Friday, March 09, 2007

Globe Trotting

By: Ben Tiernan

Jill and I went to Croatia in September. Here is a posting I apparently wrote but never posted. It mostly concerns the experience of flying with airline Buddy Passes arranged by a far extended Hungarian family member named Gabor.

















Our flight to NYC was fine – early, cramped, etc. – but we arrived with relatively few hurtles to overcome and the flight was not hijacked.

I met Gabor for the first time face to face when we checked in at the gate. He was there checking people in with the same questionable customer service that he had employed when arranging my ticket for Budapest – a sort of purposeful nonchalance with a heaping helping of apathy.

Gabor seemed to know who I was before I introduced myself and also seemed not to care. I offered my hand and he shook it reluctantly and didn’t really ever look directly at me. He told me immediately, “You’re fine, you can board.”
“Great, thanks so much…do we need a boarding pass?”
“Not really”
“But how will we get on the plane?”
“Just get on”
“But doesn’t everyone else have a boarding pass?”
“Fine. I can print you a boarding pass if you really want one.”
“It’s not that I really want one, it’s just…”
“Here is your boarding pass. Have a nice flight.”

When Jill and I noticed that our seats were not next to each other I tentatively returned to the gate to ask Gabor what to do about it. When he offered that we should, “Just sit next to each other,” I didn’t raise any objections to the problems that might arise if we did. In stead, we just sat next to each other and it worked.

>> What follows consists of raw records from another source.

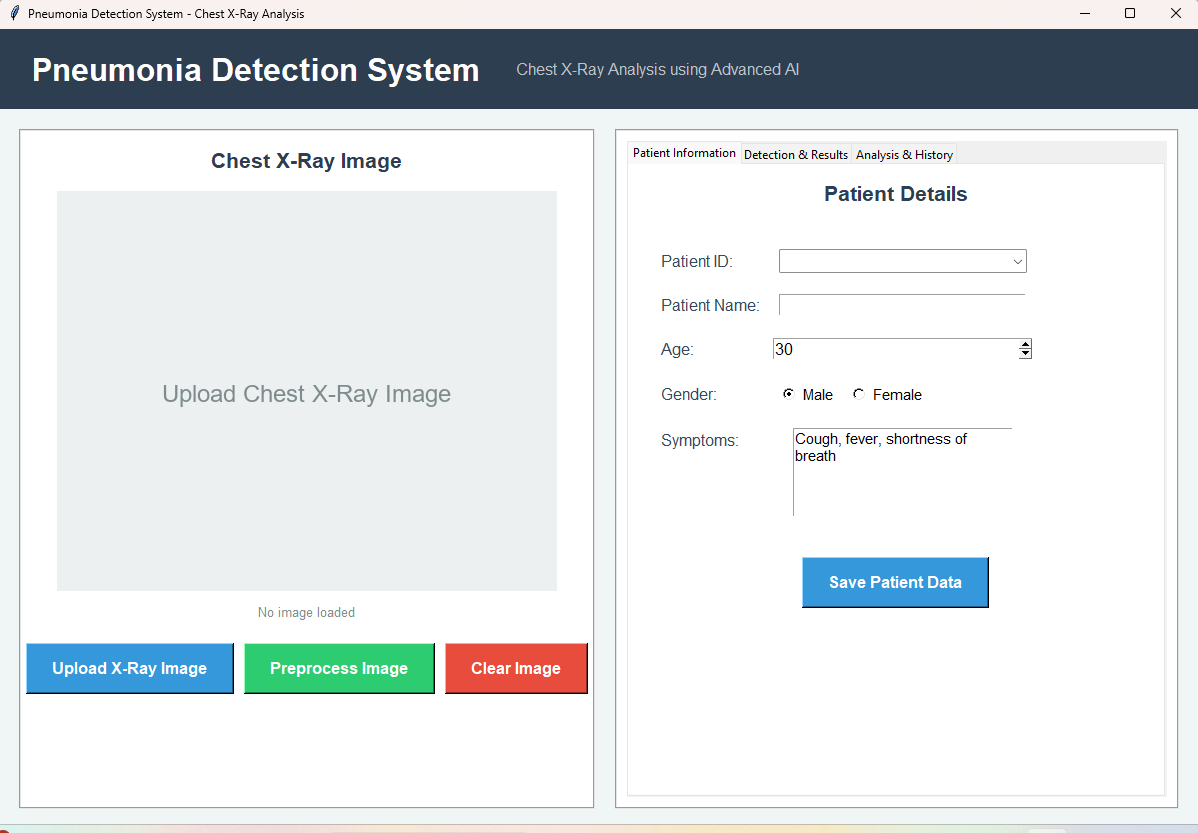The image size is (1198, 833).
Task: Minimize the Pneumonia Detection System window
Action: tap(1084, 14)
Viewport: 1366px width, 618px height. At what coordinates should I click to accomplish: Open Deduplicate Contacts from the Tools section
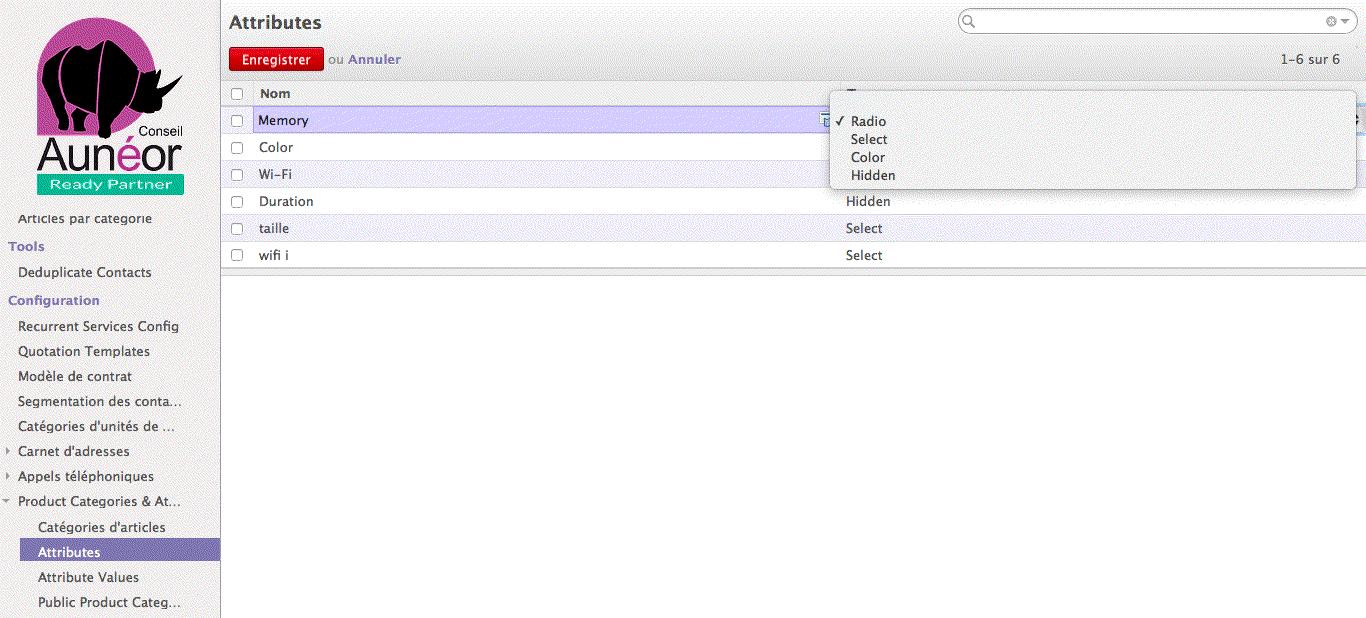pyautogui.click(x=85, y=272)
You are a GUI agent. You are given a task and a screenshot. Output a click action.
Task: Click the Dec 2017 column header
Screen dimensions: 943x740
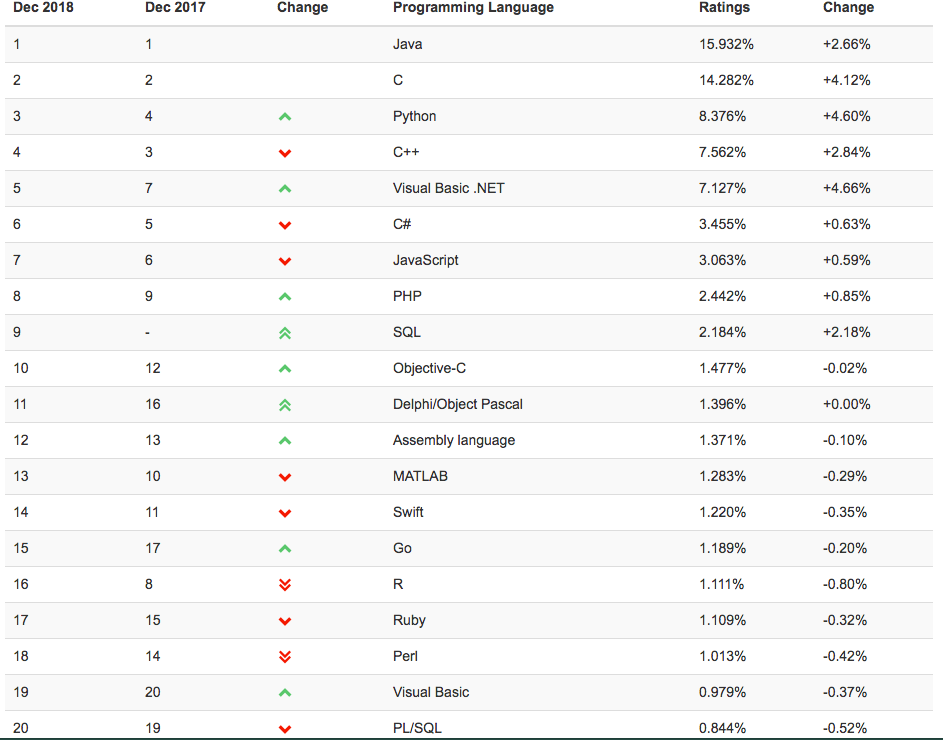coord(175,8)
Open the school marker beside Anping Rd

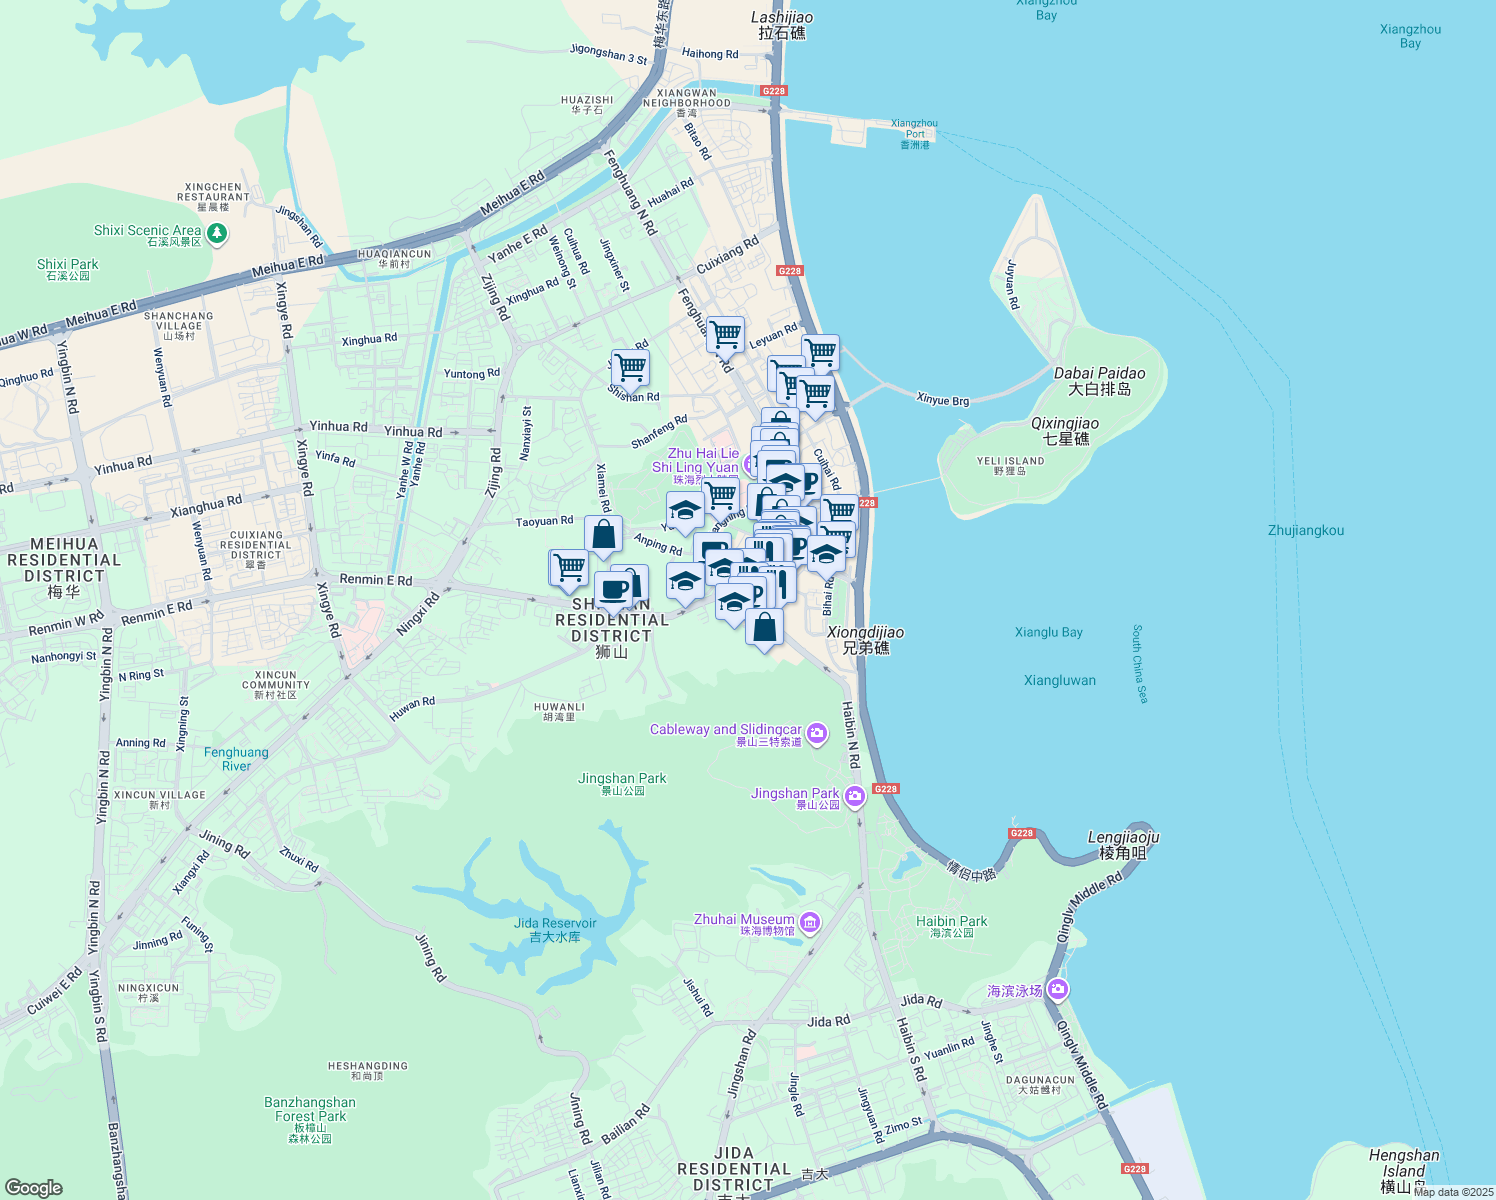click(685, 510)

Gabor was not all curt indifference. Well he was, but he also put us in business class which I can heartily declare is better than economy class – or whatever it is I usually fly.

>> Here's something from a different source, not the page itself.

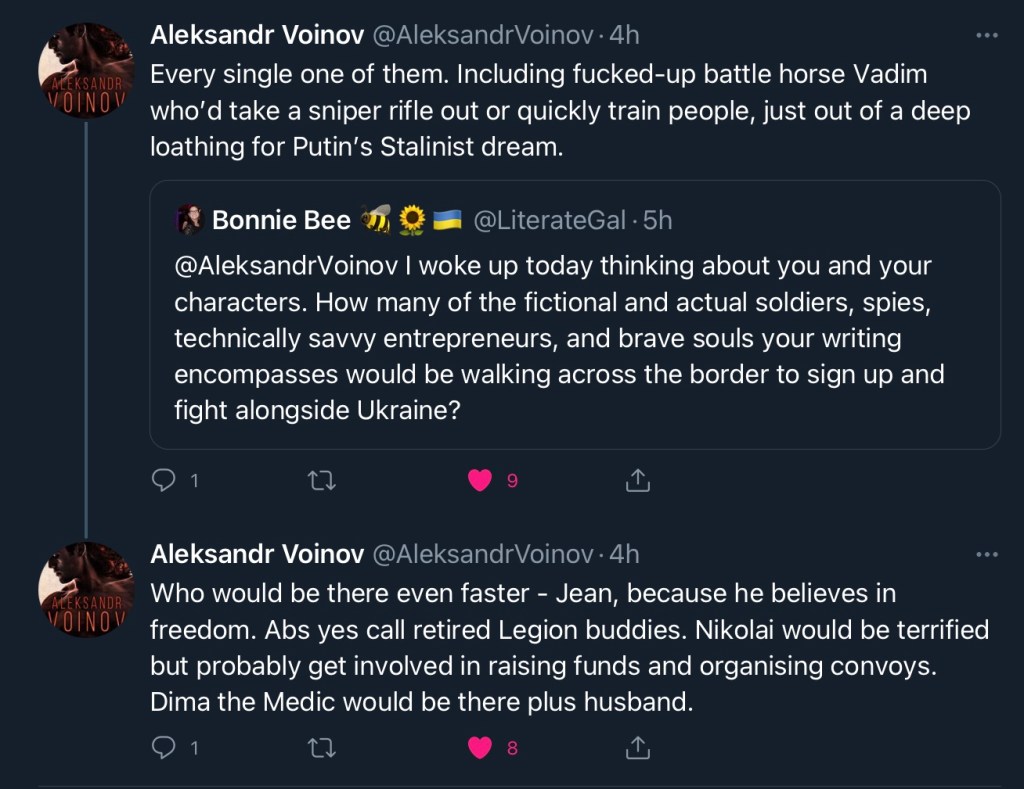Open Aleksandr Voinov avatar on second tweet

tap(86, 590)
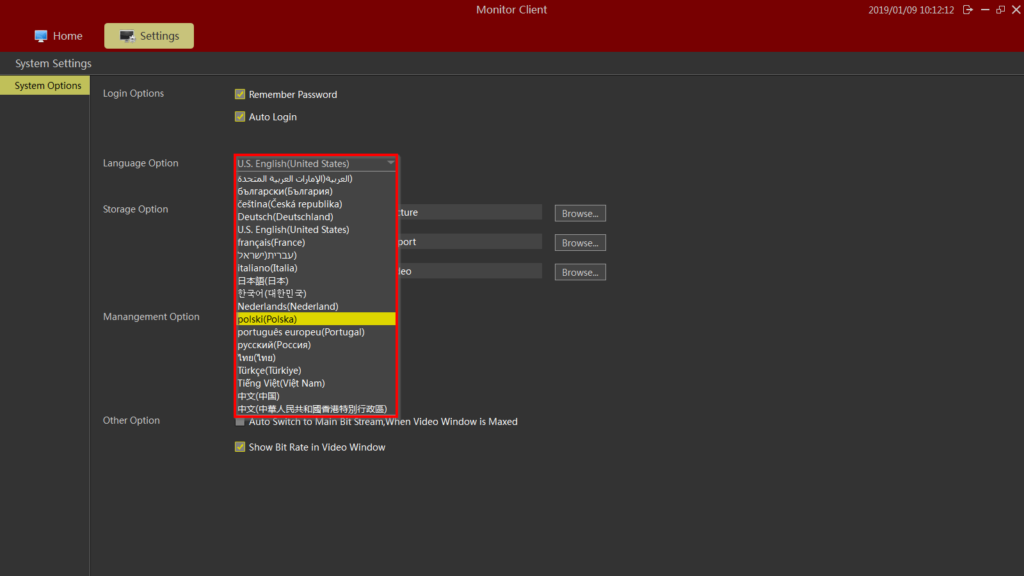Enable Auto Switch to Main Bit Stream
The image size is (1024, 576).
point(240,421)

The plane was on the runway for two hours before lift off - because that is what airlines are want to do – and up in business class it was all steamed washcloths and mimosas. In the back I was whips and cattle prods as usual. At one point they came by with a cart of magazines and newspapers and being an international traveler of the business class capacity, I asked for the London Financial Times by name, “Could I have the FT.”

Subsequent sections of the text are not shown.